Earlier in the week, Canadian MPs Libby Davies, Bill Siksay and Hedy Fry had joined with activists, people living with HIV, and supporters at a rally on Ottawa's Parliament Hill, organised by the grass roots advocacy group Legalize AIDS to protest Canada's criminalisation of people with HIV due to, they what they claim are discriminatory HIV disclosure laws.
Libby Davies MP for Vancouver East, told the rally: "We're here today to take a very strong position that a criminalised approach to HIV/AIDS is not going to deal with the public health issues that we need to deal with. It's not going to deal with the issues of complex human behaviour that we need to deal with. It's not going to deal with issues of sexuality and how we approach our individual and collective and societal responsibilities."
Efforts to mitigate the impact of criminal prosecutions are also taking place in Australia. Last Thursday, Australian High Court Justice Virginia Bell helped launch a new criminal HIV transmission guide for legal practitioners produced by New South Wales' HIV/AIDS Legal Centre (HALC).
Speaking at the launch, leading civil rights lawyer, David Buchanan, noted that there was a growing tension between the "extraordinary range and depth of the public health forces marshalled against laws that criminalise people with HIV" and public opinion.
However, he said that the movement against criminalisation is not clear-cut, since "the prosecution of people with HIV in [New South Wales] has the potential both to vindicate people’s basic rights to protection from harm, yet also the potential to disrupt one of the world’s more successful exercises in the protection of public health."
And last Tuesday, Mr Justice Cameron addressed a meeting in Stockholm organised by HIV Sweden to discuss HIV and the criminal law in Sweden and other Nordic countries.
The meeting heard that Sweden's laws were often applied selectively and discriminatory, including the recent case of an African migrant woman who had gone to the police after being raped by two men.

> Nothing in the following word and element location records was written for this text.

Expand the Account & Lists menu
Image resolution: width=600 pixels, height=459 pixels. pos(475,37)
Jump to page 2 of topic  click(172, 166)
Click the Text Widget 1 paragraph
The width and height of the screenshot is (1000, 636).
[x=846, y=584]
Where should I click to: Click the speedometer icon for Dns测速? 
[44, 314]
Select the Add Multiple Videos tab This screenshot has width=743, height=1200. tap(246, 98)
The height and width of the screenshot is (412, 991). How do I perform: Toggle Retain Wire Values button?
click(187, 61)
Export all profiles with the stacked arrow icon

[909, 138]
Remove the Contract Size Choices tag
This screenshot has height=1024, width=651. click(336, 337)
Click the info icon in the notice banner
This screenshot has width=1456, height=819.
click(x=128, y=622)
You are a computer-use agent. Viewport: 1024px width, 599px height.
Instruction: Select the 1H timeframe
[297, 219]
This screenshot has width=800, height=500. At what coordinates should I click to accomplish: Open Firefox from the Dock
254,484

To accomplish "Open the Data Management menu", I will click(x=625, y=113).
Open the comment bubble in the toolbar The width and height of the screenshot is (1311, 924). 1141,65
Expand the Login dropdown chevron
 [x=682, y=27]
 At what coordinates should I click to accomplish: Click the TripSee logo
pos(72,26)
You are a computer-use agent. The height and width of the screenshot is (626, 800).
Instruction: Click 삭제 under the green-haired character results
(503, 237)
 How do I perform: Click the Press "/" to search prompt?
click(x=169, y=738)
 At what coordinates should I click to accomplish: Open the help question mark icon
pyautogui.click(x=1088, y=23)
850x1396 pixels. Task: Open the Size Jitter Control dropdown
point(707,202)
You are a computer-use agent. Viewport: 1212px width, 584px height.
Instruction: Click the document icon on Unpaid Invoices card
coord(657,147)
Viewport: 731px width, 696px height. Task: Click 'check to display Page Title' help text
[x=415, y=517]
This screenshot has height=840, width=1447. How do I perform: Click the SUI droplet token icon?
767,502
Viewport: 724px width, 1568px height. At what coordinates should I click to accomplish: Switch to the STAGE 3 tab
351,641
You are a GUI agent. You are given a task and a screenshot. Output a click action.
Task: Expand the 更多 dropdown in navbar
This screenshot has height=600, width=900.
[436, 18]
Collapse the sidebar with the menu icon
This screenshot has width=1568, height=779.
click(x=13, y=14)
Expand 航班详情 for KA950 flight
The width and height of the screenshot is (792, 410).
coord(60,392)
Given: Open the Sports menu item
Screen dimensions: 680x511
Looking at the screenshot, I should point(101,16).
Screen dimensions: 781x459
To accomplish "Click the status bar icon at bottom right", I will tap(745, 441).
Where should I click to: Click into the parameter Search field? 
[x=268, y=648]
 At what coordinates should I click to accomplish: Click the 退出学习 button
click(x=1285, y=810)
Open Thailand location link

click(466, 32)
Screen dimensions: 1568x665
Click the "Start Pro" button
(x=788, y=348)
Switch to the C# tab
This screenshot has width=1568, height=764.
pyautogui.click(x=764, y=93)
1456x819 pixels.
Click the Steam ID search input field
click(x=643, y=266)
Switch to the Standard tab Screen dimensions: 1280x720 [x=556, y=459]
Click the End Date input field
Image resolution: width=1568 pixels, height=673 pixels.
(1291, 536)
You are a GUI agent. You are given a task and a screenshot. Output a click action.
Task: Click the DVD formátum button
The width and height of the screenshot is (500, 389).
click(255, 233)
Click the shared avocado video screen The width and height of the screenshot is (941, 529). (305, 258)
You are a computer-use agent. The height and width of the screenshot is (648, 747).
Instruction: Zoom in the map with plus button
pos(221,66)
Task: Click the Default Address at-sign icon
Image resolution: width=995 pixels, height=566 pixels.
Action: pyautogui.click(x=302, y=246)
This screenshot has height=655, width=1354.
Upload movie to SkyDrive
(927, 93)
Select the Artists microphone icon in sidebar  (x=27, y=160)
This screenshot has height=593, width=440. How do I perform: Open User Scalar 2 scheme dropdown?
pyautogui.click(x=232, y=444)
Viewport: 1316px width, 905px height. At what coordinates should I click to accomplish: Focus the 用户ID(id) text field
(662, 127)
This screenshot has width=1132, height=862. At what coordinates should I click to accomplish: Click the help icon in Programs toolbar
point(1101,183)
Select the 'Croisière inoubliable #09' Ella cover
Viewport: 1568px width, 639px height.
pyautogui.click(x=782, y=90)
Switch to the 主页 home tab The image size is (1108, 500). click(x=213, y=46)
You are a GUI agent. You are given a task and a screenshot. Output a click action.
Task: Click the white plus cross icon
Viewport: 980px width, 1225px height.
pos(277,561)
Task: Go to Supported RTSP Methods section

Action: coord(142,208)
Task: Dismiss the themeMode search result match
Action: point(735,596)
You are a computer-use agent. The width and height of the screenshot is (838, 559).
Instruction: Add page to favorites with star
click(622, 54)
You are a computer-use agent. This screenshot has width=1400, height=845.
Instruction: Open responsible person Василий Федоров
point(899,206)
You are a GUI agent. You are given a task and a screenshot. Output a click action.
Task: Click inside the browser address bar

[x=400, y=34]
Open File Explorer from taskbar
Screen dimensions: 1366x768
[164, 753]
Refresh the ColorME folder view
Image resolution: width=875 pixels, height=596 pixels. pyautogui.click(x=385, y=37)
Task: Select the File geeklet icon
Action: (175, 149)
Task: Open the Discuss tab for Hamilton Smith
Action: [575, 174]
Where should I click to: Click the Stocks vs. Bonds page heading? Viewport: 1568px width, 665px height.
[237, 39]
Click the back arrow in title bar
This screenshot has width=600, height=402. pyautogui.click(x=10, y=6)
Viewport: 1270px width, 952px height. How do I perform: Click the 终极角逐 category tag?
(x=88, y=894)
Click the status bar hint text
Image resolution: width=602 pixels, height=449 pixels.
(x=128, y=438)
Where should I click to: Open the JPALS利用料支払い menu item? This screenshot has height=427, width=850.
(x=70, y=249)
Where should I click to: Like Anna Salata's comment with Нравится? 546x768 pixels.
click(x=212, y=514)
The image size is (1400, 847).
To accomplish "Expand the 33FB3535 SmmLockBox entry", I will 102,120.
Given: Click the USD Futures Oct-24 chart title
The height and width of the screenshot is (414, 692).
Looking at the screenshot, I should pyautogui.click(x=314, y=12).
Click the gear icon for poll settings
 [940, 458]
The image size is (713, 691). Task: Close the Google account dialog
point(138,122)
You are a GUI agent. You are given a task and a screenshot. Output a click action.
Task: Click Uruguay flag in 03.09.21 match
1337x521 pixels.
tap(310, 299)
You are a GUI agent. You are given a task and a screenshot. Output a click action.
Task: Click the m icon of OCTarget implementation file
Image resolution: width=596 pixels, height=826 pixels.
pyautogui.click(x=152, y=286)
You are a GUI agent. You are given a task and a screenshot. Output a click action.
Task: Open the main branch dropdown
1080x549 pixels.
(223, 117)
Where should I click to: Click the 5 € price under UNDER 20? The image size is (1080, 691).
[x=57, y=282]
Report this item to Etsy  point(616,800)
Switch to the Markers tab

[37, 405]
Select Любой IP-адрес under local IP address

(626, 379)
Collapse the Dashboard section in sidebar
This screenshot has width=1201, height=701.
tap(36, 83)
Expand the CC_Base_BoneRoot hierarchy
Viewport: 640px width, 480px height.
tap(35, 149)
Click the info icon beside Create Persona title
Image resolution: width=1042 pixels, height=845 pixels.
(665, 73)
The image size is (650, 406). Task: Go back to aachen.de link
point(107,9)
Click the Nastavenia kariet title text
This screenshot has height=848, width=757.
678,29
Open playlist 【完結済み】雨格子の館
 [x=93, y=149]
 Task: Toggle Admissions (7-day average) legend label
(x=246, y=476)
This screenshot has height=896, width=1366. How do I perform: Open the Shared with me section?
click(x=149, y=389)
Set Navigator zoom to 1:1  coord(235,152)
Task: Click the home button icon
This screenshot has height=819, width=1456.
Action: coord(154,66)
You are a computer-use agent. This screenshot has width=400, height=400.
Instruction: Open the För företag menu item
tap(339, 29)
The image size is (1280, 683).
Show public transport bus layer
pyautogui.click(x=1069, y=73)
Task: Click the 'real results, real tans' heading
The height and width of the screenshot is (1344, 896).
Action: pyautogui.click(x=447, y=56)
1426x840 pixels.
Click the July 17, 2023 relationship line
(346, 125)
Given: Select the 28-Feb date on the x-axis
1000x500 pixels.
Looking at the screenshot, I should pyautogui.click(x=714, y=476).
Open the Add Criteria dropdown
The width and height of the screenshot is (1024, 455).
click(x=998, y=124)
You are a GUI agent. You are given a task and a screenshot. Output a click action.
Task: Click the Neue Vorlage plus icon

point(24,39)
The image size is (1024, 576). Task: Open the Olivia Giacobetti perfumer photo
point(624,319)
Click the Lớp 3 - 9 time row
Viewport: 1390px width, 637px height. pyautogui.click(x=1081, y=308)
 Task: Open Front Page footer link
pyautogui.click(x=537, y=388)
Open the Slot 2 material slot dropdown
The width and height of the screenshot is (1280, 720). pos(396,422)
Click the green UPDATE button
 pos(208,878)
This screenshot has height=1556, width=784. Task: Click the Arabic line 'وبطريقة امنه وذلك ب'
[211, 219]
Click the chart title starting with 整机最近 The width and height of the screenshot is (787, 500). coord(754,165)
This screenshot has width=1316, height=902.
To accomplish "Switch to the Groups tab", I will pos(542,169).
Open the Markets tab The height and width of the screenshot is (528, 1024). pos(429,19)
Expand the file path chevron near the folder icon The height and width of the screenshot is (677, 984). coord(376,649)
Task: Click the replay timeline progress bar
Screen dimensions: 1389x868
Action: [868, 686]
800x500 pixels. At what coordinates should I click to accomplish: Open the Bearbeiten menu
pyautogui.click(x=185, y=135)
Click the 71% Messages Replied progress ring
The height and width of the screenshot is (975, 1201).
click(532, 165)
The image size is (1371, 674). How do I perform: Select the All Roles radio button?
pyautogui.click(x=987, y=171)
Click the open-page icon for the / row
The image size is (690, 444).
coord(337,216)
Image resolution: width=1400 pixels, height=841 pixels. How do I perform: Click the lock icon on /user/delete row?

However, rather than charge her assailants, the police charged the woman with HIV exposure. The case is still ongoing.
Peter Gröön, of Stockholm County Council, shared data showing that African migrants – ten of the 16 people prosecuted in the past five years – also received longer prison sentences than their Swedish counterparts. Mr Justice Cameron told the meeting that this kind of HIV exceptionalism, which is fuelled by stigma, must not be tolerated. "We want [HIV to be treated] neither better, nor worse than any other disease," he said.
The meeting also heard that a coalition of grass roots and civil society organisations in Norway might lead to an abolition of Norway's current HIV exposure and transmission law, Section 155, which has led to ten prosecutions the past five years.
The law, which does not allow HIV-negative people to consent to unprotected sex, and makes little distinction between HIV exposure and transmission, places the burden on HIV-positive individuals to both disclose HIV status and insist on condom use in order to be able to avoid potential prosecution.
Through a campaign that has included providing every MP in Norway with information about the inequities of the law, and a major newspaper article from Mr Justice Cameron, published in May, representatives of HIV Manifesto and HIV Norway were hopeful that the law will be repealed during the country's revision of the its Penal Code.
The meeting also heard that a similar opportunity might also be possible in Sweden later in the year, during the pubic debate that will follow a proposal to lengthen prison sentences for assault (the law under which criminal HIV exposure and transmission is prosecuted in Sweden).